++++ DATA PROVIDED
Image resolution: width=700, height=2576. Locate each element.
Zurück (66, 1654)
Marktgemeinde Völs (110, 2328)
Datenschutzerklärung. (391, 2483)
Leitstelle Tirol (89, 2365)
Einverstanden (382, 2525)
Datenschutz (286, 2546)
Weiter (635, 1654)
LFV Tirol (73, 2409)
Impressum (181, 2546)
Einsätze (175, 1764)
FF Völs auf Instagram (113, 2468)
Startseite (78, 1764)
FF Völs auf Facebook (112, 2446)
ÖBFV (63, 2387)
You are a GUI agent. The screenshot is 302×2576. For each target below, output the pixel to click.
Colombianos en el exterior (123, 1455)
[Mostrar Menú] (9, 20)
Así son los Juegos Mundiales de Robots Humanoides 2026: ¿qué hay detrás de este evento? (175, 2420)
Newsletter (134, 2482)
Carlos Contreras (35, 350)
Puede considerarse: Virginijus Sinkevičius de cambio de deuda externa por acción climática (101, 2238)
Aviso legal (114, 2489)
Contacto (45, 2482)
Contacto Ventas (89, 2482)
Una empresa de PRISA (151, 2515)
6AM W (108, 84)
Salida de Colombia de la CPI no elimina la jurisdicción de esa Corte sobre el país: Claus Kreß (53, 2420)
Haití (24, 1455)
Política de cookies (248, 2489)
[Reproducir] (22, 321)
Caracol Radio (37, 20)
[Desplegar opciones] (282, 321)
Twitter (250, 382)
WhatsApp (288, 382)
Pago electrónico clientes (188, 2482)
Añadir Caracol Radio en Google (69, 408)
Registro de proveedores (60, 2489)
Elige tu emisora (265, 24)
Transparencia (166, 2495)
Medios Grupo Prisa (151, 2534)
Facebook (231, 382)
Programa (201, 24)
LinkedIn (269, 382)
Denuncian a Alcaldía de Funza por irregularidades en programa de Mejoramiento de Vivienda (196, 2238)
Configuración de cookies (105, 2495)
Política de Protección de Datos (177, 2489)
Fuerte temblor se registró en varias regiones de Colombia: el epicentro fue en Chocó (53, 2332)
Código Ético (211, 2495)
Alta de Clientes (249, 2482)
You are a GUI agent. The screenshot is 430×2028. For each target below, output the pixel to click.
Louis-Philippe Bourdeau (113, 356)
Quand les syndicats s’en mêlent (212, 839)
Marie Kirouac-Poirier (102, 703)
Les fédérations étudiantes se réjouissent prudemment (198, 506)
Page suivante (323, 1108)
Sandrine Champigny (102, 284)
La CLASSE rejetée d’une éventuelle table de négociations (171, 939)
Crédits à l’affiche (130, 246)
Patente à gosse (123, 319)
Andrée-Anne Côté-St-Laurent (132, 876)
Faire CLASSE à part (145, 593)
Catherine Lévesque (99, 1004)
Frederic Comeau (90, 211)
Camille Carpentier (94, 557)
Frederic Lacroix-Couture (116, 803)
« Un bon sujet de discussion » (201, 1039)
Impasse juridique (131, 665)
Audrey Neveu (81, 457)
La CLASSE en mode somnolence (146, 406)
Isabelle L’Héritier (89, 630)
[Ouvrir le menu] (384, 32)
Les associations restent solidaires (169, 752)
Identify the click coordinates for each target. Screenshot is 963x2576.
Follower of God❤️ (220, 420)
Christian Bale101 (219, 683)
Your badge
++++++++
### EXERCISE DETAILS:
Write down exactly every line of the material above up to and including the line containing "Weiter (635, 1654)".

### EXERCISE OUTPUT:
Image resolution: width=700, height=2576. Locate each element.
Zurück (66, 1654)
Marktgemeinde Völs (110, 2328)
Datenschutzerklärung. (391, 2483)
Leitstelle Tirol (89, 2365)
Einverstanden (382, 2525)
Datenschutz (286, 2546)
Weiter (635, 1654)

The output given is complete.